The Wednesday Daughters

Title:  The Wednesday Daughters
Author:  Meg Waite Clayton
Publication Information:  Ballatine Books, Random House Publishing Group, Random House, Inc. 2013. 289 pages.

Book Source:  I received this book through the LibraryThing Early Reviewers program free of cost in exchange for an honest review. The book arrived as a paperback advance uncorrected proof.

Favorite Quote:  "You Wednesday Children think all of life has to be lined up perfectly before it can be lived, but the Lord's good truth is that it doesn't ever line up the way you want it to. you just have to trust it to line up the way it ought, and plunge on ahead."

The Wednesday Daughters is a follow up to Meg Clayton's earlier book, The Wednesday Sisters, but it stands alone as a story. It is a story about characters rather than a plot. A lot of characters with a lot of stories.

Three of the main characters - Hope, Anna Paige, and Julie - are the Wednesday daughters. They are life long friends because of the friendship among their mothers. Hope's mother Ally recently passed away, and the friends come to England's lake district to clean out a cottage Ally owned there.

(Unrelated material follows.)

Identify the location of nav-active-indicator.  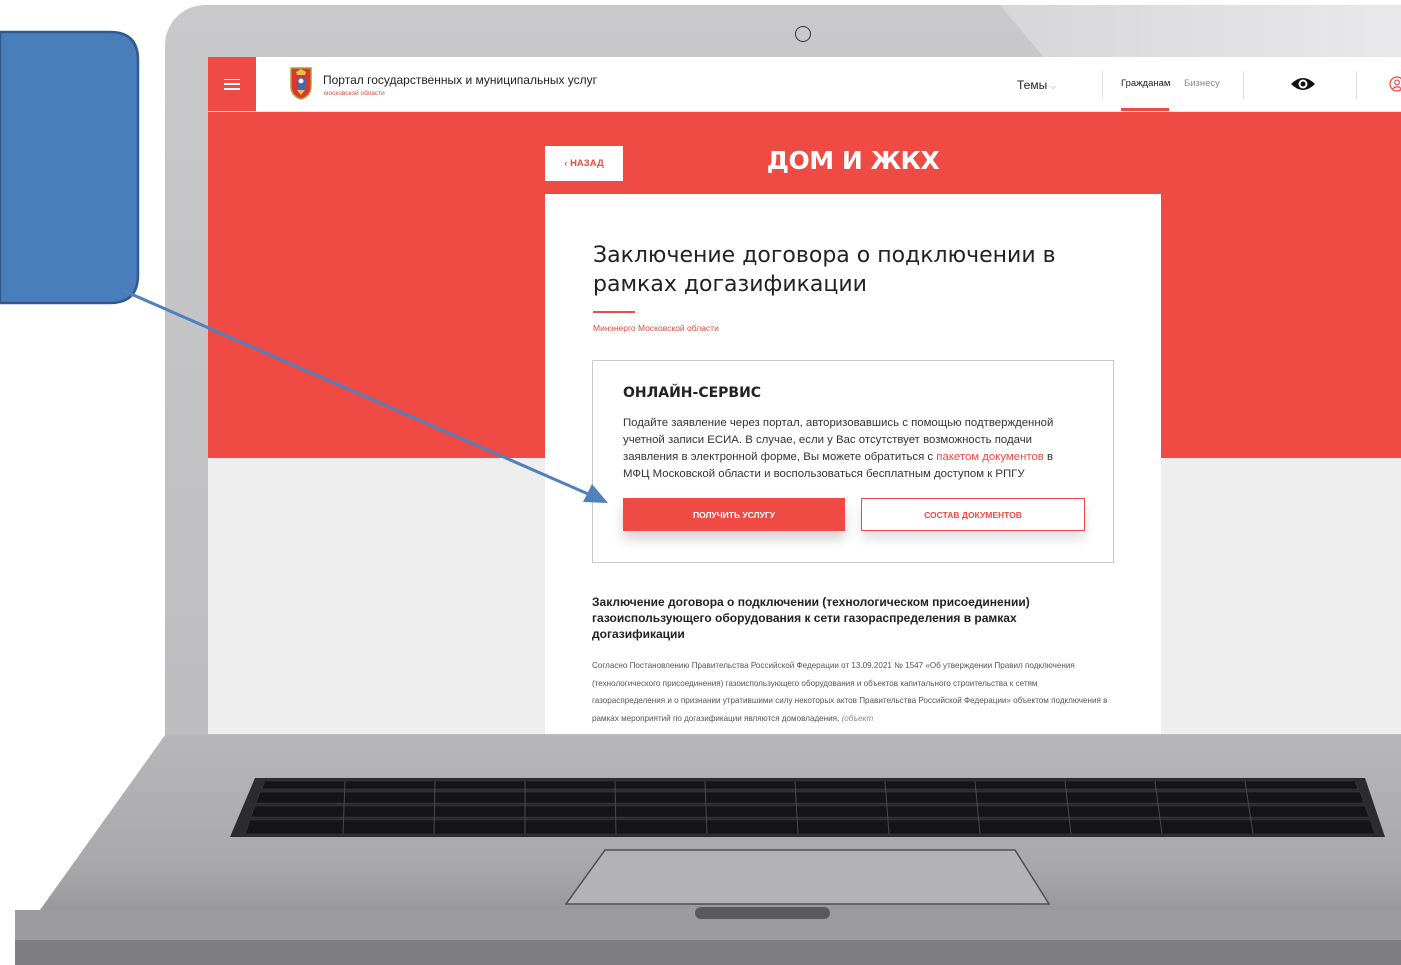
(1145, 110).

Hope is struggling to cope with her mother's death, still work out her relationship with her mother, and thinking about a struggling marriage. Julie is attempting to recover from the death of her twin and her own guilt about events in the past. Anna Paige, who had a very close bond with Ally, is grieving for her own loss and is dealing with relationship and commitment issues.

In the lake district, the women meet Graham and Robbie. Graham, a man living alone is struggling with his mixed heritage, a secret connection to the Wednesday daughters, and a lost love. Robbie is the island boatman but with a past and a story of his own. The stories of these two men intertwine with those of the Wednesday daughters.

Intermingled with these stories are excerpts from Ally's journals. These are written as Ally's musing and as conversations with Beatrix Potter (yes, the author). Mind you, the conversations and musing are imaginary of course.

Confused yet? Me too. This book had way too much going on. So many stories intertwined told in so many different voices. The individual thread became difficult to follow and did not hold my interest.